If, at this point, you’re thinking he’s pushed the metaphor too far – well, maybe. So let’s just briefly, and in closing, swivel to the rather more austere but still rather mysterious world of systems thinking. Here we find the notion of ‘leverage points’ (not the same as ‘levers’), those parts of a system which, though potentially quite small, nevertheless have the potential – by virtue of their connections throughout the system, or by virtue of the symbolic value that they have – to radically transform how a system works. Leverage points are the Holy Grail of systems thinking. If you can find them and activate them they operate not as levers in the machine metaphor, but as new types of plant in the organic metaphor.
If London is to become a genuinely sustainable city over the next few decades, it will need to find and foster these plants. In particular, it will need to find and allow the new types of enterprise that include energy efficiency and social justice and the idea of well-being rather than growth as simply given, not as ‘corporate responsibility’ add-ons. We should be looking at organisations like Project Dirt and DoNation and 6Heads and dozens of others not as quirky expressions of concern by sweet but peripheral young people, but as the very seeds of the future.

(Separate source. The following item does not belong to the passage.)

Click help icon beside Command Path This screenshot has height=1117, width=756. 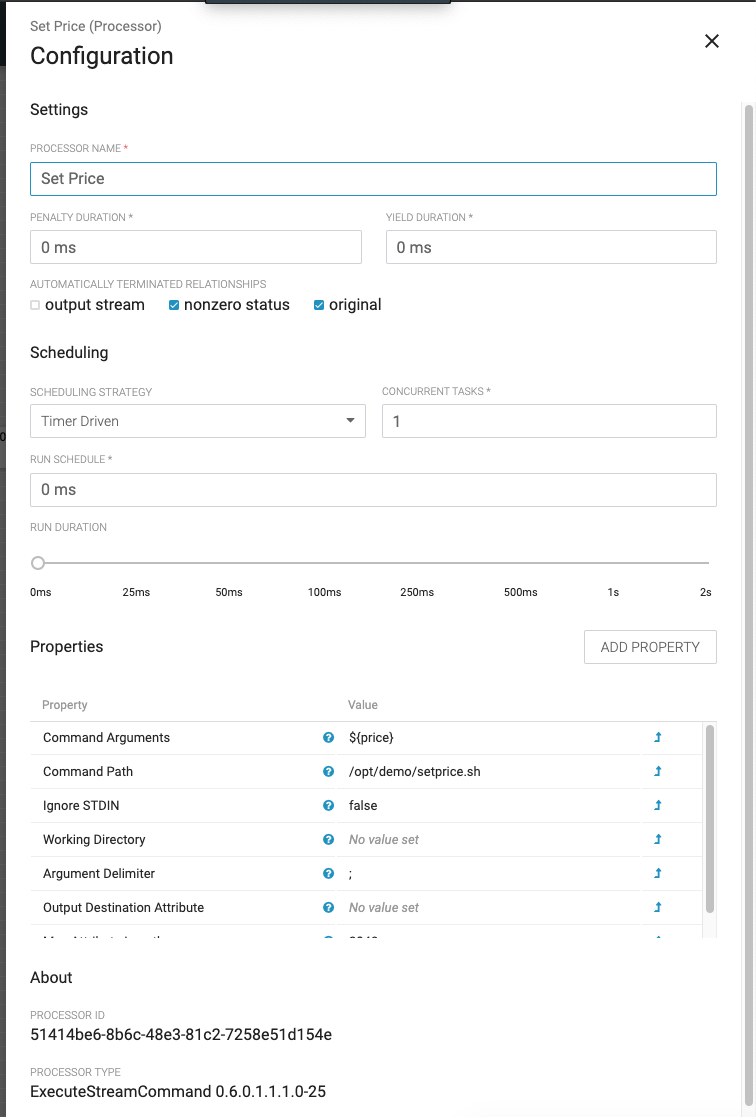point(328,772)
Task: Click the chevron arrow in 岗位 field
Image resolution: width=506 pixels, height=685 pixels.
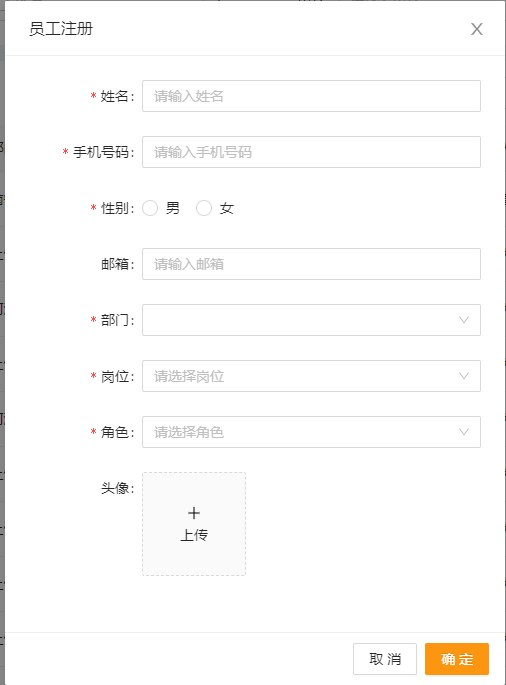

That’s what I’d like to see the Mayor doing. A pipedream, in the current circumstances, but it needs to be said. Forget the Olympics and the tall buildings and the ridiculous airports. Instead, put all the effort into creating the circumstances – the bedding, the mulch, the nutrients – that will enable every eco-preneur and every start up and every small business in London to have sustainability in its very DNA. Use planning, use incentives, use competitions and grants and all the tools at the Mayor’s disposal to allow the new species to grow. Let’s look not for ‘green shoots’, but really green shoots.
It won’t be quick – have you tried to rescue a ruined garden? – but it’s the only sustainable way forward. Carry on like this, and – well, it’s pretty stormy out there, and no-one seems to know how to make it calm down.